Suzuki B-King Final Prototype
Suzuki B-King Final Prototype


It arrived in 1980 with a background of gasps – the public didn’t quite know what to make of the fastest Suzuki ever. Styled by German design house Target, the bullet-shaped nose and angular profile was unlike anything prior, and motorcyclists the world over either loved it or hated it – there was no fence-sitting here.

The space age looks may have arrived in the era of Star Wars but there was the go to match the show. Although discontinued after just four years, the Katana had made its mark (the styling cues can still be seen on many bikes today) and was resurrected many times in limited numbers. There were offshoots as well – the naked 550, shaft-drive 650, 750, made-for-racing 1000, as well as the later 250 and 400cc Japanese market variants.

Suzuki even created a re-styled 750 version with a pop-up headlight in 1984. Since then, the Katana brand name has been diluted and misused on everything from a fully-faired 600 to a 50cc scooter, which is nothing short of criminal.

Let’s not forget, for a while the original Katana was the fastest, most badass powered two-wheeler ever to rumble down the highways, not the Can-O-Tuna soft sportbike the name suggests today.

What’s the most dyno-busting powerplant in the Suzuki line-up? The Hayabusa/B-King motor of course, so we’ll start with that. As good as the motor is, we’d still like more real-world torque for those traffic light getaways so we’ve re-tuned it for more bottom-end pull at the expense of a few top end MPH.

We don’t expect rear tires to last long.

Suzuki B-King Final Prototype
Suzuki B-King Final Prototype

The only other change is the ditching of those overweight exhaust cans which should snip a few milliseconds off the launch time. It’ll eat a V-Max for breakfast and provide hours of one-wheel entertainment in whichever of the first three gears you like.

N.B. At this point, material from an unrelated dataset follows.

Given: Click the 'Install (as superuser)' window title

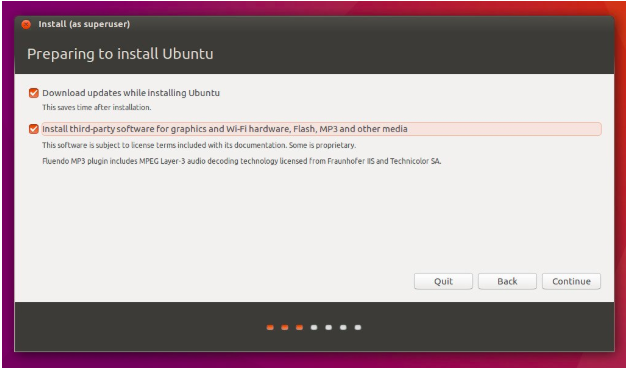Looking at the screenshot, I should click(x=84, y=24).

While the B-King is fantastic in a straight line, it’s not so clever in the corners. This is why our bike uses the main beam from an R1 frame, a heavily modified KTM RC8 swingarm and 2009 GSX-R1000 big piston forks. Rising rate twin rear shocks help tame our 170 HP beast and wheels and radial brakes are stock B-King items.

Our tribute to the Katana uses a modified original fuel tank, though it still utilizes the off-center fuel cap arrangement. The front cowl keeps the aggressive and streamlined angular shape but incorporates the ram-air intakes and a faired-in GSX-R-style headlight. An adjustable flip-up screen is an option that enables our Kat to be an effective all-day rider.

Although passengers are catered to with a minimal seat pad under the tail unit’s cowling (designed to minimise drag), we’d prefer to ride solo: there’s only so much screaming and feet-under-the-armpits we can take.